Please reproduce word for word the lines of the records below, starting at the line that contains "coordinates (90, 480)." and ending at the line that contains "wins-value: 1 is".

Start of Block

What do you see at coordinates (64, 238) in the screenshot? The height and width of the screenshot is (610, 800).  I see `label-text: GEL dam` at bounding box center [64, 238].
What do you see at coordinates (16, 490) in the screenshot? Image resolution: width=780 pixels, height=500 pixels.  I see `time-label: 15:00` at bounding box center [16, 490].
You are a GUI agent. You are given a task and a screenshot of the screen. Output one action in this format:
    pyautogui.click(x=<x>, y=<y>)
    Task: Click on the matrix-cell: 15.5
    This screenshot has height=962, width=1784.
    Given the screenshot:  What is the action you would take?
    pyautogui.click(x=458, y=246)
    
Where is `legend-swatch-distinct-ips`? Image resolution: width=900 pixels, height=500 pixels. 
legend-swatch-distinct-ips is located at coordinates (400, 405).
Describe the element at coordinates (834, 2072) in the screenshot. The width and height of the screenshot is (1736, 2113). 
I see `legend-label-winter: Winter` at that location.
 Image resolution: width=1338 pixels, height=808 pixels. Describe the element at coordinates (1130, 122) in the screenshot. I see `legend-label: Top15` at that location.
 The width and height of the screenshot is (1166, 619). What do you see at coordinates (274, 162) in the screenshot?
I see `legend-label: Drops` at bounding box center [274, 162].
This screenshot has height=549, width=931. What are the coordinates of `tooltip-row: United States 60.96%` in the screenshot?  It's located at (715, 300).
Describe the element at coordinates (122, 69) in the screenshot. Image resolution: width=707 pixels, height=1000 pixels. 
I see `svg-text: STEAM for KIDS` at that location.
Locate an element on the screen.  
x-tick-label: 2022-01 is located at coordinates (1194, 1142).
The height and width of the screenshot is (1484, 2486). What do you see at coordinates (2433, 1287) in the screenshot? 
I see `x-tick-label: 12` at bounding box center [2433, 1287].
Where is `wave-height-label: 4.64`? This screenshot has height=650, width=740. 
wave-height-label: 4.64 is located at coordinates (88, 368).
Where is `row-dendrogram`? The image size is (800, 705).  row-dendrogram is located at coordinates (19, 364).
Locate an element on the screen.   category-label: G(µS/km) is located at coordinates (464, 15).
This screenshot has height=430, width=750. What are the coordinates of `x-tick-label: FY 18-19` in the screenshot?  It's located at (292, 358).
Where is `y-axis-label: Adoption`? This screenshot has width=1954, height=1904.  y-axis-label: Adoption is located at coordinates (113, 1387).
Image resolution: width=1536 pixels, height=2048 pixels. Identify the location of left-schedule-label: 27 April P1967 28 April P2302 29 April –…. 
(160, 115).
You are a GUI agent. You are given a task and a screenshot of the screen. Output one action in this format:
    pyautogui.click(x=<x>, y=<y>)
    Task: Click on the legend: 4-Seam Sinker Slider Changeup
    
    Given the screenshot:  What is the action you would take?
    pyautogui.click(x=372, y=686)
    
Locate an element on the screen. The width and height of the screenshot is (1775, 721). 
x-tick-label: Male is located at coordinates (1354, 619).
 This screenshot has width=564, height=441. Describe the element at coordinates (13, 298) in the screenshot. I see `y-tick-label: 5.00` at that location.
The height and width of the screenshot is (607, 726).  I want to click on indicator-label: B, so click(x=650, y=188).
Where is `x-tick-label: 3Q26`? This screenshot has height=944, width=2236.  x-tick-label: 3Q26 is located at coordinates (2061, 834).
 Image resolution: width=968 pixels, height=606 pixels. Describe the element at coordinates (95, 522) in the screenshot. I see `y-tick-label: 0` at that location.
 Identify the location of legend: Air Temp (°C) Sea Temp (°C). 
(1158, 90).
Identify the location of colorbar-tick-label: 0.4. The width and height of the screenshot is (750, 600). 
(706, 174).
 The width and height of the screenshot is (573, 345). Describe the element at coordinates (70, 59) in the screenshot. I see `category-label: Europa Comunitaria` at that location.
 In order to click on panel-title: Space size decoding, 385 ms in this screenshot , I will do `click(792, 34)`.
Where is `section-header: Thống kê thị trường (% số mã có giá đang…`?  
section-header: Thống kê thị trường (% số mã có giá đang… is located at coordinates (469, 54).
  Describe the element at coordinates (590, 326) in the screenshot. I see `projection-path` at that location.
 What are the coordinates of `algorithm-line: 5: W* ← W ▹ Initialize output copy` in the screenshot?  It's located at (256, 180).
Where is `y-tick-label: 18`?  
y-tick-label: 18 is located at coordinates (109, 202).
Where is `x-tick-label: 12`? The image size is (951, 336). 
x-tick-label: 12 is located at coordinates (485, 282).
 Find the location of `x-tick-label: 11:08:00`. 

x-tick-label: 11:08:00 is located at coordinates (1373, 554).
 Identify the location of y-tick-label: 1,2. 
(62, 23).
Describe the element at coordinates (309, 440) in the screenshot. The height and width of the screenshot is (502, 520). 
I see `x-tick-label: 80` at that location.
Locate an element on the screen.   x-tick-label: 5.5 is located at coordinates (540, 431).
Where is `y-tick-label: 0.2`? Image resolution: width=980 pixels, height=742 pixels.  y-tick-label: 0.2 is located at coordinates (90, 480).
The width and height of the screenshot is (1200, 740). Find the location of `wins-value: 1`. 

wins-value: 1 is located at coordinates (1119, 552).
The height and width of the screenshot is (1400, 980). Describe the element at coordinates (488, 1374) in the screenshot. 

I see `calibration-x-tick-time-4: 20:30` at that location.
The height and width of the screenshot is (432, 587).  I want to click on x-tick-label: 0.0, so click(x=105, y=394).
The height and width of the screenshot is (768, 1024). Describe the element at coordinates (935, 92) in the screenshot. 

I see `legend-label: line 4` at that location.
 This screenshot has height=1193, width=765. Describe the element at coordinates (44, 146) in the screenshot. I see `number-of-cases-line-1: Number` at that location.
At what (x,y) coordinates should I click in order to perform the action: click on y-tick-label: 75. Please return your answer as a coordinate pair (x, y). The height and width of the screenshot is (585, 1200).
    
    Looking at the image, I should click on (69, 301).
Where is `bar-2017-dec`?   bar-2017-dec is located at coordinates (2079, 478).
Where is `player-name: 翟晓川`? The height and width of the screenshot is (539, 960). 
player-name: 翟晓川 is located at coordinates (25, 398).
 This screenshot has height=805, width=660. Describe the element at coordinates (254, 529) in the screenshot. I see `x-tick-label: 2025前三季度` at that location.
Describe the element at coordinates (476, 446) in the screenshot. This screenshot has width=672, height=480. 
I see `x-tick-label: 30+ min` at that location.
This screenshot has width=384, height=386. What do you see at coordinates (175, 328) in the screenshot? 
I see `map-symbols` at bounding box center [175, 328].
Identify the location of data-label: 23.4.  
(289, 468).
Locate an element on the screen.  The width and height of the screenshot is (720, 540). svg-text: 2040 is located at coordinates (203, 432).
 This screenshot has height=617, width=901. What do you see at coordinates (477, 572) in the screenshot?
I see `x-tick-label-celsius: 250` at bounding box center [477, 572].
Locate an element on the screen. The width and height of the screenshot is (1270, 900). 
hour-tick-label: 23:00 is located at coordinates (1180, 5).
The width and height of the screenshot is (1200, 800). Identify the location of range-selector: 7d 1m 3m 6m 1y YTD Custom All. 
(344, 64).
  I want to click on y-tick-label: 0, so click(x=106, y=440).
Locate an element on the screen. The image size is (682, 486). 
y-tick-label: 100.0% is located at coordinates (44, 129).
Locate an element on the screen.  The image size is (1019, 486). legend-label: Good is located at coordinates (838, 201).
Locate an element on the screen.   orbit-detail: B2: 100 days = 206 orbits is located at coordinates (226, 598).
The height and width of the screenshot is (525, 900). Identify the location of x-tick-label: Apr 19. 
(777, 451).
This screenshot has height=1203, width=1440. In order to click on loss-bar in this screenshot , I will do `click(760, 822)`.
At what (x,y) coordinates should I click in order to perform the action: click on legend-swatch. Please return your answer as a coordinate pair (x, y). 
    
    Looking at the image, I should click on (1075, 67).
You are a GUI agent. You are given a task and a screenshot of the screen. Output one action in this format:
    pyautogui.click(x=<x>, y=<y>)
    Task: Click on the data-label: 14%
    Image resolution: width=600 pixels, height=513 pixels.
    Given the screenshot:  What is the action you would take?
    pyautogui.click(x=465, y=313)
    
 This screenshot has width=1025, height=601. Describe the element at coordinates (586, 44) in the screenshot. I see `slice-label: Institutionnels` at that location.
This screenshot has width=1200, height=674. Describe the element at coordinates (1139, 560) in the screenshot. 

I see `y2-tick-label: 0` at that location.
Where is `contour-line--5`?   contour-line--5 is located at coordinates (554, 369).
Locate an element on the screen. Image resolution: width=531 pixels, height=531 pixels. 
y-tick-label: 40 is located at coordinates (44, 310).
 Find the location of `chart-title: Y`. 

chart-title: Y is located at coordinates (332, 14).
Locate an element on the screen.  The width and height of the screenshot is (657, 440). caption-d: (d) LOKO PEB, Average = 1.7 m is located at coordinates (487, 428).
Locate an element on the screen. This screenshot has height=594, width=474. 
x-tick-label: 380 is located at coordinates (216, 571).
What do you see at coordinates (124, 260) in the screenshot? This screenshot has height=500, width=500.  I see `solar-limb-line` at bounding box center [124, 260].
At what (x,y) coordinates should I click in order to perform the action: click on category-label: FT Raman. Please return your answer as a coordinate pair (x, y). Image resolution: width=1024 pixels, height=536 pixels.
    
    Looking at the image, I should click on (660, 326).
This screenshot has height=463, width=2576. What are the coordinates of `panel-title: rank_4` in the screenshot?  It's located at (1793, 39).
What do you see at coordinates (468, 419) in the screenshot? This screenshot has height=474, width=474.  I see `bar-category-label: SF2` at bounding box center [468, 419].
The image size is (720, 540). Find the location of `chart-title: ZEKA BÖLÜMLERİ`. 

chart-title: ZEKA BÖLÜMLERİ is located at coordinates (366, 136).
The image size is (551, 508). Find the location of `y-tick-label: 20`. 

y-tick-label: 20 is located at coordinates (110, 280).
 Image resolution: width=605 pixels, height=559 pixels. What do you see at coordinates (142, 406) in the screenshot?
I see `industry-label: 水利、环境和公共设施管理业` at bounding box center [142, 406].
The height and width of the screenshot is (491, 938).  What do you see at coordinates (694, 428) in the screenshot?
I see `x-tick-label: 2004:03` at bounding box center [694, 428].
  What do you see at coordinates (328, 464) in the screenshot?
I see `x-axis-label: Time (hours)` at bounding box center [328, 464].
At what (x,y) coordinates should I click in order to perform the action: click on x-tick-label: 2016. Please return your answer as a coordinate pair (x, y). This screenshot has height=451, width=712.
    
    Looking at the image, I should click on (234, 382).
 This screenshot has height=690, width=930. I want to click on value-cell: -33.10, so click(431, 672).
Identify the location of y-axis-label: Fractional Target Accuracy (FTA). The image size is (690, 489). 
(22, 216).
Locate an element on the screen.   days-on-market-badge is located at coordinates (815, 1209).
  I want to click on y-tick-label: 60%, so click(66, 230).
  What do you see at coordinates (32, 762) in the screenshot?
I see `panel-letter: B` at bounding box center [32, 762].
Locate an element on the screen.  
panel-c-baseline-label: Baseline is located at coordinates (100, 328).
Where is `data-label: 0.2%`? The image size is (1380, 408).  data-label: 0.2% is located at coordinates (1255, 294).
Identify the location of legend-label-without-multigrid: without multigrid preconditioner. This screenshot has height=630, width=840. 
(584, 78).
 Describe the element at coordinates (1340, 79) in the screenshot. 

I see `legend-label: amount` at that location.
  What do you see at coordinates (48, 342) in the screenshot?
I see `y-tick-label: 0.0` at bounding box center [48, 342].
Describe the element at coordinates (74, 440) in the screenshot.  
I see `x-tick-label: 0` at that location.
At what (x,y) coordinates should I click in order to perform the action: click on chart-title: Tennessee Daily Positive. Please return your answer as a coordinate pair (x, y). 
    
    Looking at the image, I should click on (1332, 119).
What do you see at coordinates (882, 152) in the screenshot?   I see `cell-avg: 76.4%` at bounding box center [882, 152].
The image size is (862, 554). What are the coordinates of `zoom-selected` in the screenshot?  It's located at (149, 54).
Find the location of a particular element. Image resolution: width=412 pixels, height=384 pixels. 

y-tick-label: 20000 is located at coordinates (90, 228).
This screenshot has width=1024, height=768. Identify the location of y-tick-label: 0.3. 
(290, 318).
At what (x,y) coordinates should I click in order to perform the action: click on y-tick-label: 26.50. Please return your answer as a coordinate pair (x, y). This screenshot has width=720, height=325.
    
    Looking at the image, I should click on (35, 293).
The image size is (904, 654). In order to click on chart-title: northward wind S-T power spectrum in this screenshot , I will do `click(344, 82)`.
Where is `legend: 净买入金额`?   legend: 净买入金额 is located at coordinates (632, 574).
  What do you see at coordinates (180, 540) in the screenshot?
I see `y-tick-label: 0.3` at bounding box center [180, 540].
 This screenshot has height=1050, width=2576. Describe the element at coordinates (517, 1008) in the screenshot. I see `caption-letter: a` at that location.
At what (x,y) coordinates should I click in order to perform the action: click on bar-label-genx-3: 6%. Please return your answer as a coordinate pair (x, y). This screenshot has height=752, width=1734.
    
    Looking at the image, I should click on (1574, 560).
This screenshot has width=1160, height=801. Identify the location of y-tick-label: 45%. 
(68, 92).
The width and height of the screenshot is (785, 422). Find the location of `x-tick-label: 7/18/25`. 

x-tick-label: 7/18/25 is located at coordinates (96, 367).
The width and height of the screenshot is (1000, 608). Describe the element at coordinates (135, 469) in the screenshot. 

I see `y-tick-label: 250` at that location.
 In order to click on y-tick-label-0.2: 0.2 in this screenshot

End of Block

### The answer
Where is `y-tick-label: 0.2`? Image resolution: width=980 pixels, height=742 pixels.  y-tick-label: 0.2 is located at coordinates (90, 480).
The width and height of the screenshot is (1200, 740). Find the location of `wins-value: 1`. 

wins-value: 1 is located at coordinates (1119, 552).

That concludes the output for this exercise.